Despite the ongoing interest in expanding the use and sharing of health data mapping, the safe harbor rule stands as the primary guidance for those interested in sharing maps. It is far from perfect in that for many scholars, it is ambiguous and either too stringent or insufficient in terms of securing data or reducing data loss. Alternative methods exist, which have the potential to do a better job; however, they have their own drawbacks. HIPAA safe harbor provisions do not set out to guarantee data protection similar to the newer modes of data protection; instead, they only ensure a low risk of identification with the ultimate goal being “to balance the needs of the individual with the needs of the society” [18]. The challenge is to find the “sweet spot” between protected data and useful data while also understanding that this sweet spot changes for each data set depending on what and how much information is available to the public. Furthermore, with rapidly evolving technologies, this sweet spot will continue to change over time. The amount of individual-level data collected by companies today is large and continuously growing. In fact, society may have already reached the point where the myth of the perfect population register is no longer a myth in the face of big data [47].
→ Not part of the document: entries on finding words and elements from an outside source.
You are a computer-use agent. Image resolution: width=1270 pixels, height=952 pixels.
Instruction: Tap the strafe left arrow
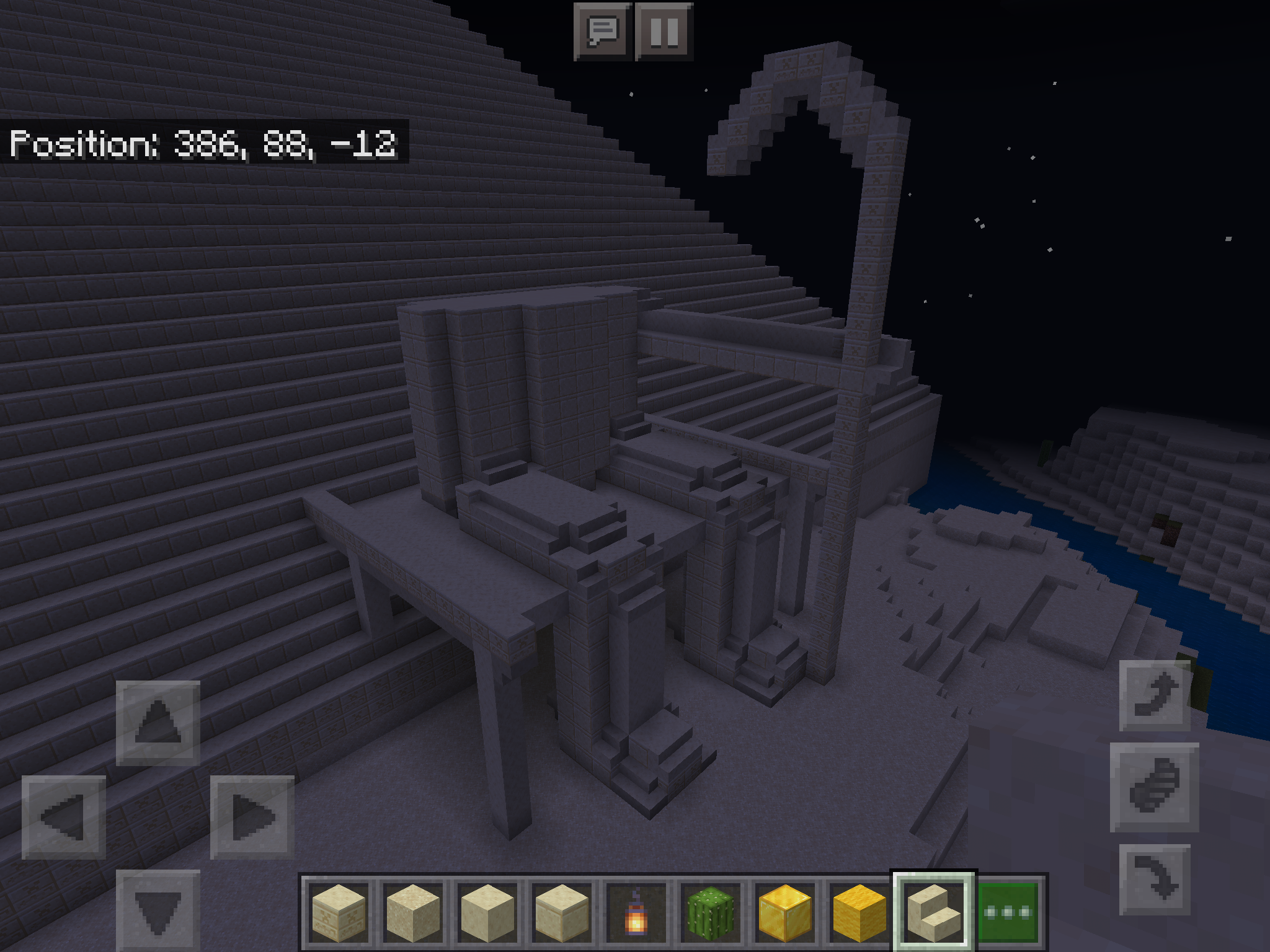pos(64,817)
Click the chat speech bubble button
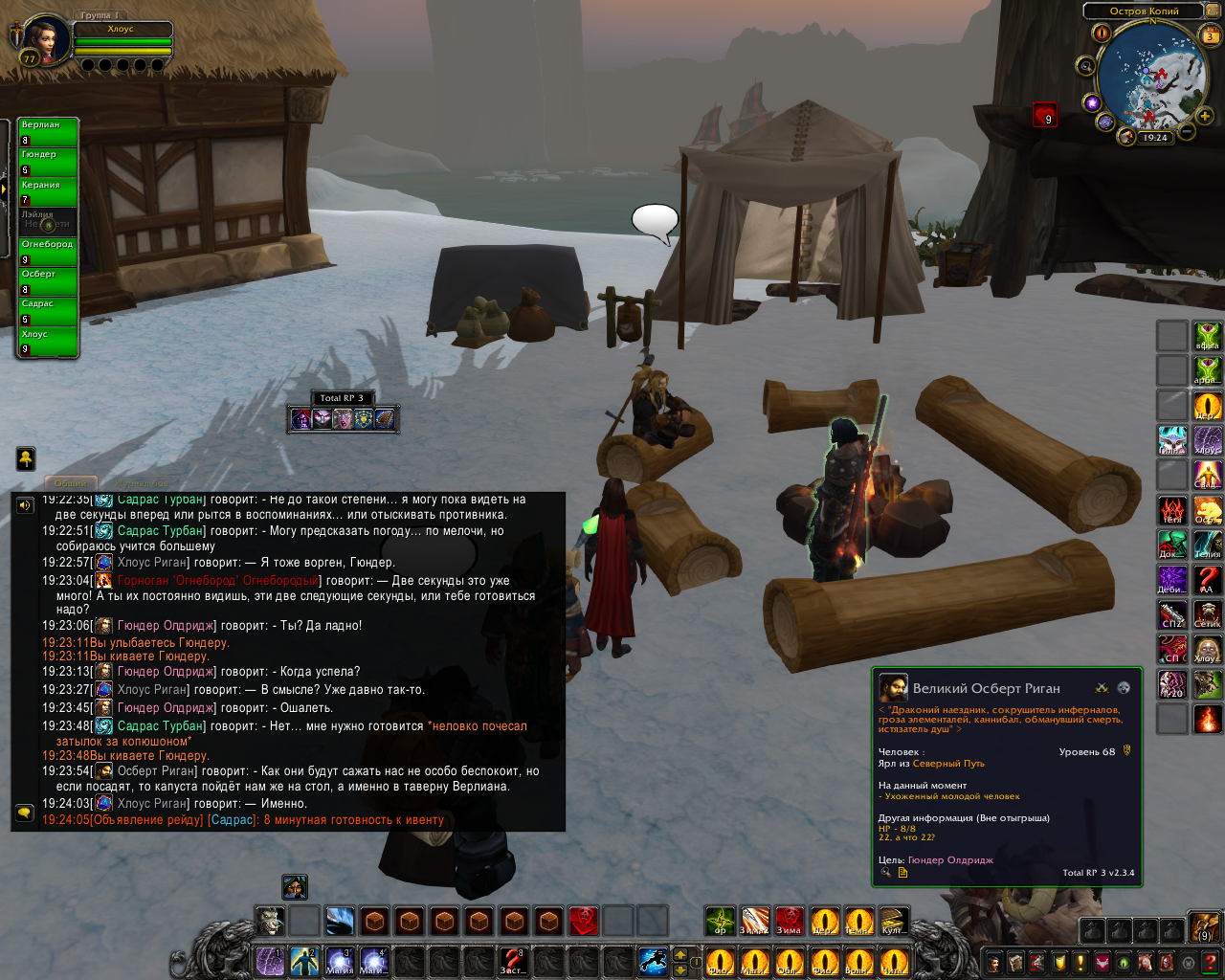 [25, 813]
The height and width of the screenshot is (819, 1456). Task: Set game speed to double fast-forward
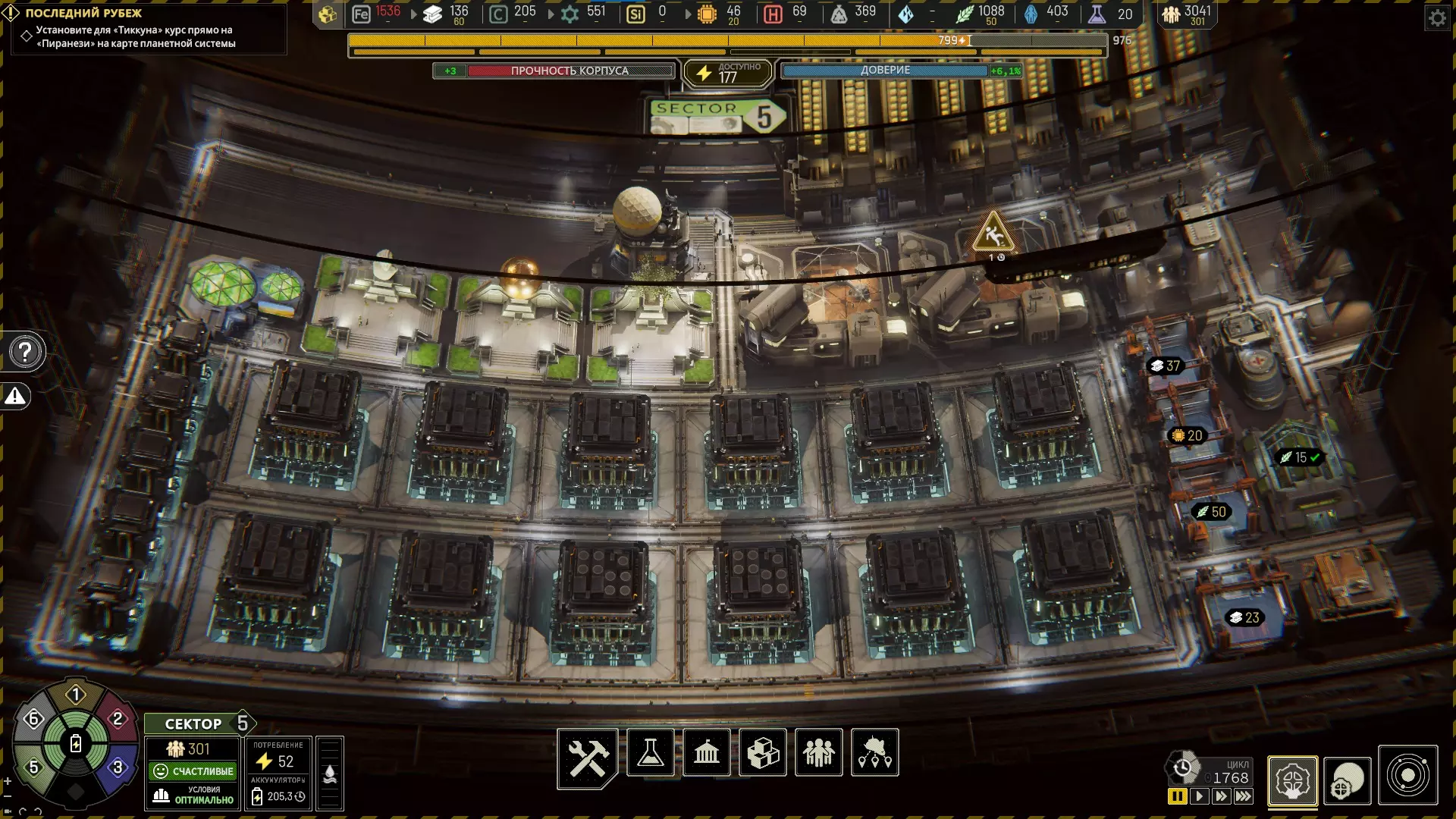1221,796
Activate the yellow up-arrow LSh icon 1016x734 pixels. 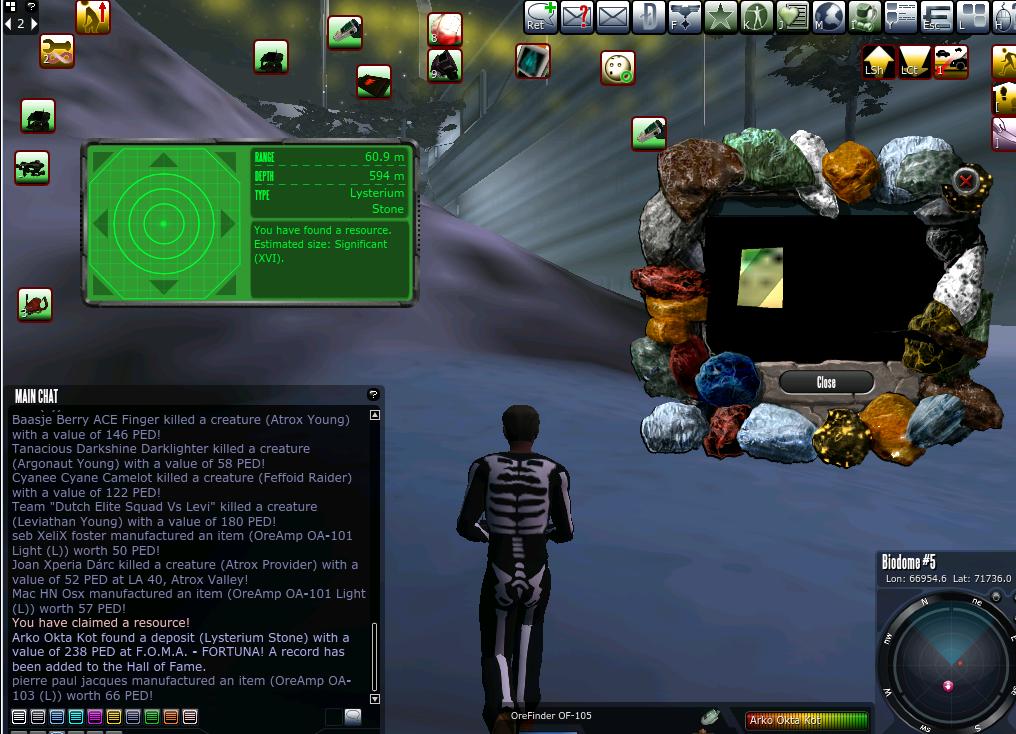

Although safe harbor continues to stand as the primary source of guidance for handling spatial health data, researchers continue to work with and against it in ways that reflect their understanding of the law and their data against a larger sociotechnical backdrop. As demonstrated by Malin et al [28], there are ways of safely sharing more detailed data (ie, age information) by coarsening the granularity of other data. From this example, we can assume that there are also ways of sharing fine-grained geographic data by censoring other elements in the data. Given that some pieces of information contribute more heavily to individual identification than others (ie, DoB being more identifying than gender), we are left to ask questions that, if answered, could help inform future approaches. Could a 5-digit zip code become innocuous without age information? How many individuals can be uniquely identified by age and 5-digit zip code alone? What if all age and gender information were removed? Would a 5-digit zip code still have the power to identify an individual? In other words, is it reckless to share maps at the 5-digit zip code level if all other patient information is removed (ie, only the sharing of the 5-digit zip code and diagnosis)? What if these zip codes were aggregated to form units that each contained 20,000 people within them? What would be the risk for identification? Of course, it is easier to ask these questions than answer them; however, by examining the history of HIPAA and clarifying the importance of 3-digit zip codes versus 5-digit zip codes, we have a stronger foundation for answering these questions. Until then, the safe harbor method stands as our primary mode of guidance, and 2 decades after its introduction, these guidelines do not meet the public’s need for data security or researchers’ need for useful data.

Conclusions

Vague privacy provisions stand as an obstacle to progress and pose a threat to public privacy by hindering the ways in which epidemiologists and geographers understand how to share spatial data. This paper promotes an understanding of the HIPAA safe harbor provision by providing a comprehensive overview of the law while also presenting various expert perspectives and relevant studies that, taken together, show how alternative methods to safe harbor can offer researchers better data and better data protection. Two different interpretations of the safe harbor rule exist—the 3-digit and 5-digit zip code interpretation—and although 5-digit zip codes are not the intended level of aggregation under the rule, there is reason to believe that information can be safely shared on a map at this level. More research is needed to determine whether the risk for individual identification is sufficiently low for maps shared at the 5-digit zip code level when DoB and gender are suppressed from the map’s corresponding table. Much has changed in the 20 years since the introduction of the safe harbor provision; however, it continues to be the primary source of guidance (and frustration) for researchers trying to share maps, leaving many waiting for these rules to be revised in accordance with the times.